Anthropologists and the Lao government are in general agreement that 47 main ethnicities live in the landlocked Southeast Asian nation of Laos. While designer Lauren K. Lancy was based in Luang Prabang during 2013, she visited one such group – the Tai Dam people – living near the border of Laos and China.
While I was on a trip to visit an embroiderer named Famjoy near Muang Sing, Laos I decided to make a stop at a Tai Dam village. My bus journey to the northern-most region of the country had provided me with sweeping mountain views and valleys dotted with rice paddies. The only evidence that the packed-dirt switchbacks had once been paved were felt in the bump-bump-bumps as our humble bus rumbled over asphalt islands. These bits were all the remained of the road after the abuse of logging trucks and Laos’s annual monsoons.
Despite spending a year in Laos’ most northern city of Luang Prabang consulting for The Traditional Arts and Ethnology Centre, I had never met any Tai Dam people. I only knew them through the handiwork of their women who weave brightly-colored textiles.
The Tai Dam (Black Tai) are an ethnic group which originated long ago in Vietnam and can now also be found in Laos, Thailand, and China. They are known as “the people without a country” driven from Vietnam during the 1950s by the Vietnam-French war into Laos – and then again into Thailand during the Lao war in the 1970s.

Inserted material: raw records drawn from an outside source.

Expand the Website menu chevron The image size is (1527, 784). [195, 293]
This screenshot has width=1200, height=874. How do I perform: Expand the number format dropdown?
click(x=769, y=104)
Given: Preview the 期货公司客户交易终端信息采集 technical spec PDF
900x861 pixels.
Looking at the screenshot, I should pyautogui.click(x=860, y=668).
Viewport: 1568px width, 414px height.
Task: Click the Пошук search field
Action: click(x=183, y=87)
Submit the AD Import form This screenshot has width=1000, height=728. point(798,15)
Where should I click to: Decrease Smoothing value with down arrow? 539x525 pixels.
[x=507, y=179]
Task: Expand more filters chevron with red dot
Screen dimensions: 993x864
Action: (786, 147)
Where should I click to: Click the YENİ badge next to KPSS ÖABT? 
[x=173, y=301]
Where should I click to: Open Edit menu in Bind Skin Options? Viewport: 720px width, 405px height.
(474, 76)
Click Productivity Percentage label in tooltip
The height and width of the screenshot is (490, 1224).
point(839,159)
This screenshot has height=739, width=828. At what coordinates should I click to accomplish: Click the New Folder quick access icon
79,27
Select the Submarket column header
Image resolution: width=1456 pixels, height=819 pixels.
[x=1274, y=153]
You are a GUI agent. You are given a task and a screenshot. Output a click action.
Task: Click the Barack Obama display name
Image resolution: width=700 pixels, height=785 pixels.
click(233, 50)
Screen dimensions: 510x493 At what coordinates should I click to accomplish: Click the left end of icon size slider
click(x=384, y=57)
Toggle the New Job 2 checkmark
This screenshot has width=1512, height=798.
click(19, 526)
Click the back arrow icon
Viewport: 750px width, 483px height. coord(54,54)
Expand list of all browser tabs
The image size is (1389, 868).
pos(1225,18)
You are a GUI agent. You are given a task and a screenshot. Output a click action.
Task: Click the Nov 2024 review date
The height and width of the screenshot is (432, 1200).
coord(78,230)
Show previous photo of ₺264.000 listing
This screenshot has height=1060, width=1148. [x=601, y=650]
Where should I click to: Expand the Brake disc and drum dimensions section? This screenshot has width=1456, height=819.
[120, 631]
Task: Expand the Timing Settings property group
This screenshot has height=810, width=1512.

Women of Tai Dam communities traditionally wear tube skirts with a waist sash and fitted cropped blouses with silver closures. They fashion their long hair into tight top knots and wear intricately-stitched black headdresses, which is the reason they are know as “Black Tai” in translation.
My brief visit to the village was only complete after these reserved yet warm women had wrapped my head with their heritage cloths and had all modeled their bright blouses snapped snugly in place with silver fastenings and woven skirts called sinhs.